Assigned task ▸
Only text belongs in your copy of the listing below; reproduce it exactly and leave out the pictures.

::: Exercise inputs

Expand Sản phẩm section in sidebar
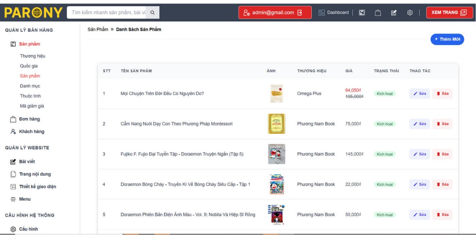This screenshot has height=235, width=476. pyautogui.click(x=29, y=44)
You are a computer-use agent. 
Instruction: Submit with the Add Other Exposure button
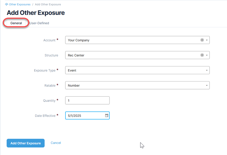pyautogui.click(x=26, y=143)
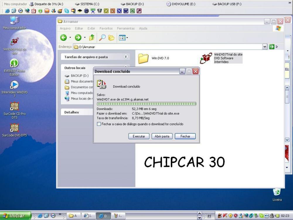Collapse the Tarefas de arquivo e pasta panel
Image resolution: width=293 pixels, height=220 pixels.
[126, 57]
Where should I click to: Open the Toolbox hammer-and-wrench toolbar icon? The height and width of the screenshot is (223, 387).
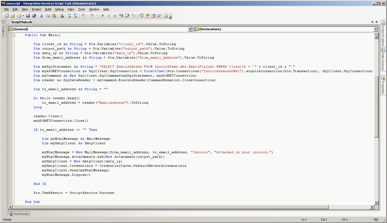(159, 16)
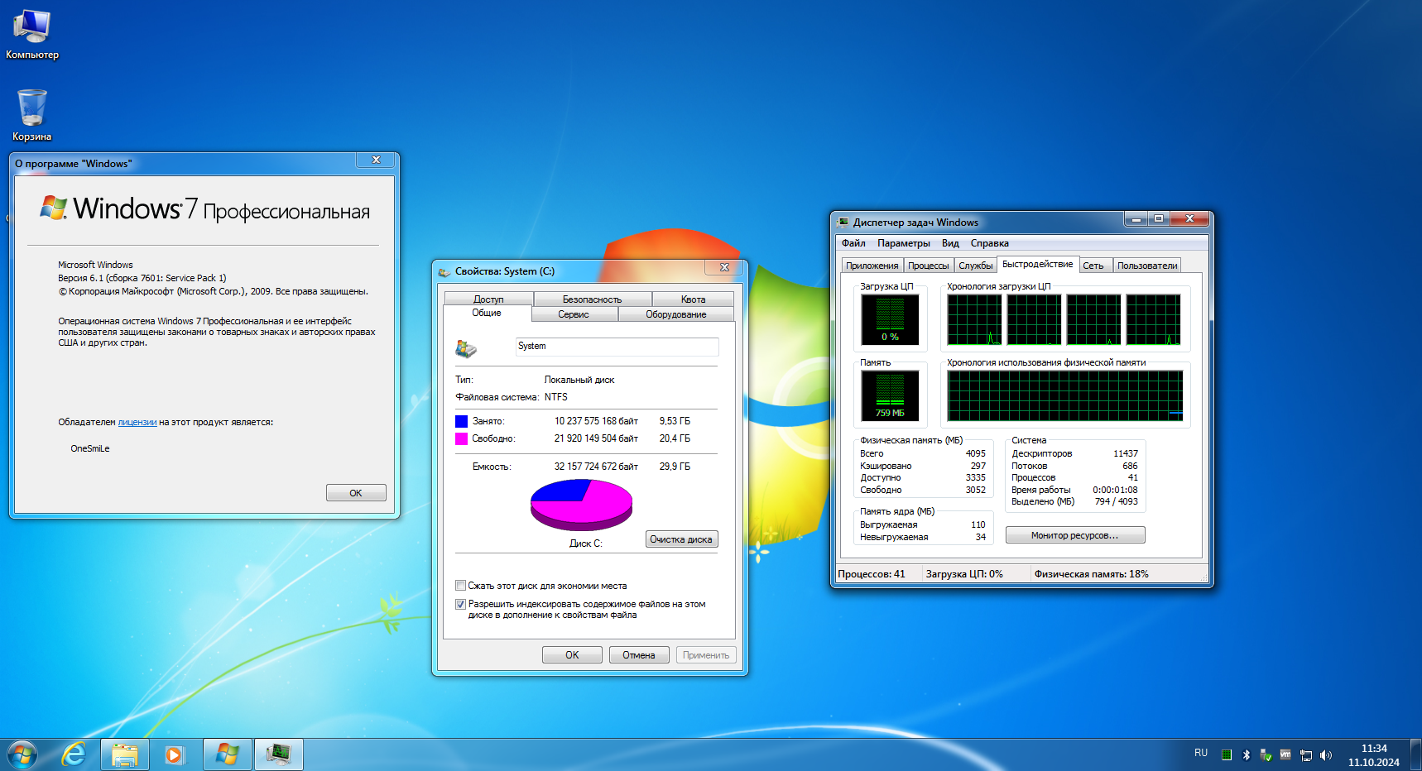Enable compress this disk checkbox
Image resolution: width=1422 pixels, height=771 pixels.
tap(460, 586)
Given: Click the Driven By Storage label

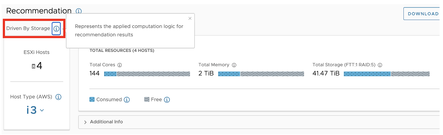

::::::

Finished exercise ▸
Expand Sản phẩm section in sidebar
This screenshot has height=235, width=476. pyautogui.click(x=29, y=44)
You are a computer-use agent. 
Instruction: Submit with the Add Other Exposure button
pyautogui.click(x=26, y=143)
Collapse the Tarefas de arquivo e pasta panel
Image resolution: width=293 pixels, height=220 pixels.
[126, 57]
Where should I click to: Open the Toolbox hammer-and-wrench toolbar icon? The height and width of the screenshot is (223, 387).
(159, 16)
Enable compress this disk checkbox
Image resolution: width=1422 pixels, height=771 pixels.
tap(460, 586)
Given: Click the Driven By Storage label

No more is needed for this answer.